SEVA: An externally driven framework for reproducing COVID-19 mortality waves without transmission feedback

Understanding the dynamical mechanisms underlying epidemic wave formation remains a central problem in mathematical epidemiology. Population-level epidemic waves are commonly interpreted as emergent consequences of nonlinear transmission feedback between susceptible and infectious individuals. However, epidemic time series from different regions often display markedly different waveform regimes, ranging from sharply peaked epidemics with rapid post-peak decline to more prolonged plateau-like dynamics. Here we propose the SEVA (Seasonal/Environmental Viral Activity) framework as a parsimonious alternative dynamical interpretation of epidemic wave formation. In this formulation, epidemic waveforms arise from depletion of a finite vulnerable population under a temporally structured viral activity field. The activity function is represented by a monotonic logistic hazard describing the temporal evolution of viral activity.

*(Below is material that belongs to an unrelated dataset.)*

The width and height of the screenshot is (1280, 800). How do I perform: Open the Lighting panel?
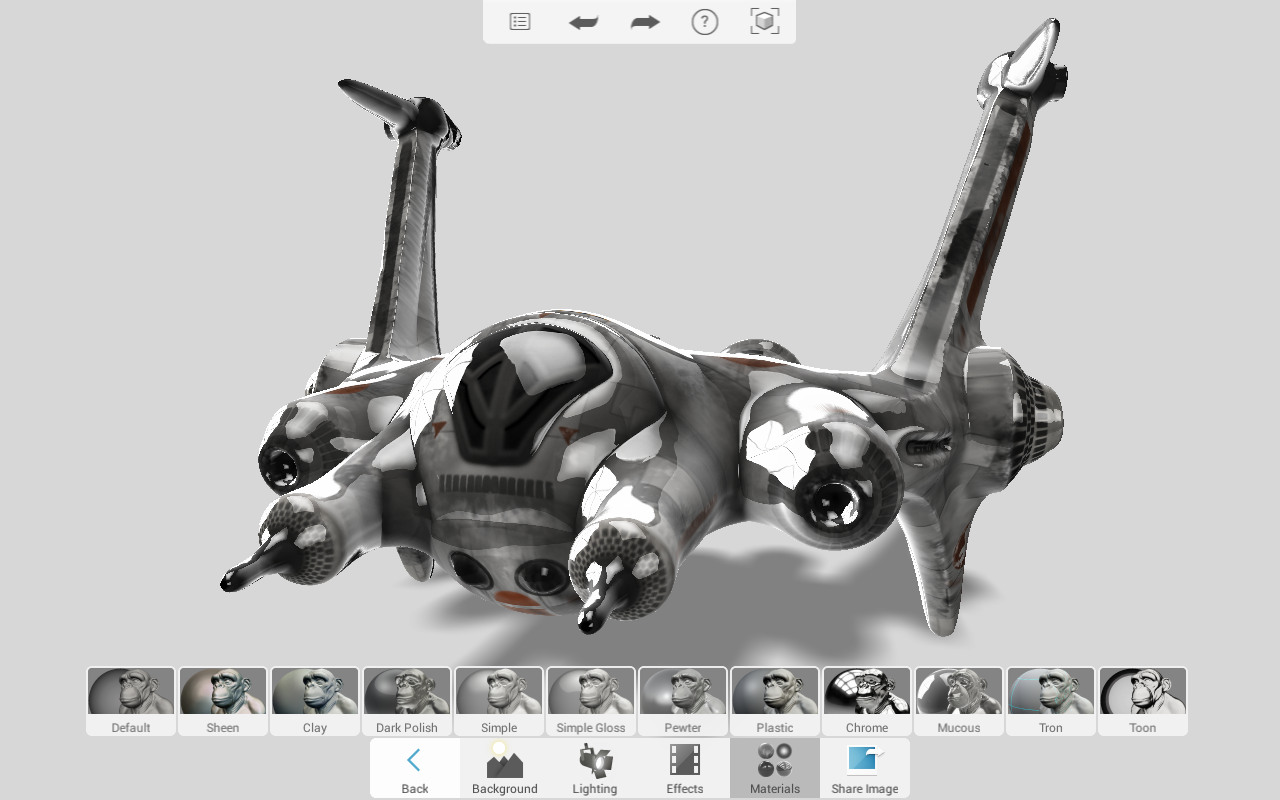point(594,768)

With activation timing and steepness held constant across regions, daily incidence emerges as the product of activity intensity and the remaining vulnerable population. The framework is applied to first-wave COVID-19 hospitalization and mortality data from selected European countries and U.S. states during spring 2020. With fixed activation parameters and region-specific activity intensity, the model provides a simple dynamical explanation for diverse epidemic waveform regimes--including sharply peaked waves and plateau-like dynamics--without modification of the underlying dynamical structure. When epidemic trajectories are expressed in normalized form, curves from regions with very different mortality burdens display closely similar temporal structures. Within the SEVA formulation, this behaviour arises naturally from the interaction between a common temporal activation profile and regionally varying activity intensity. In this perspective, sharply peaked epidemics and plateau-like trajectories represent different dynamical regimes of the same activity-driven depletion process.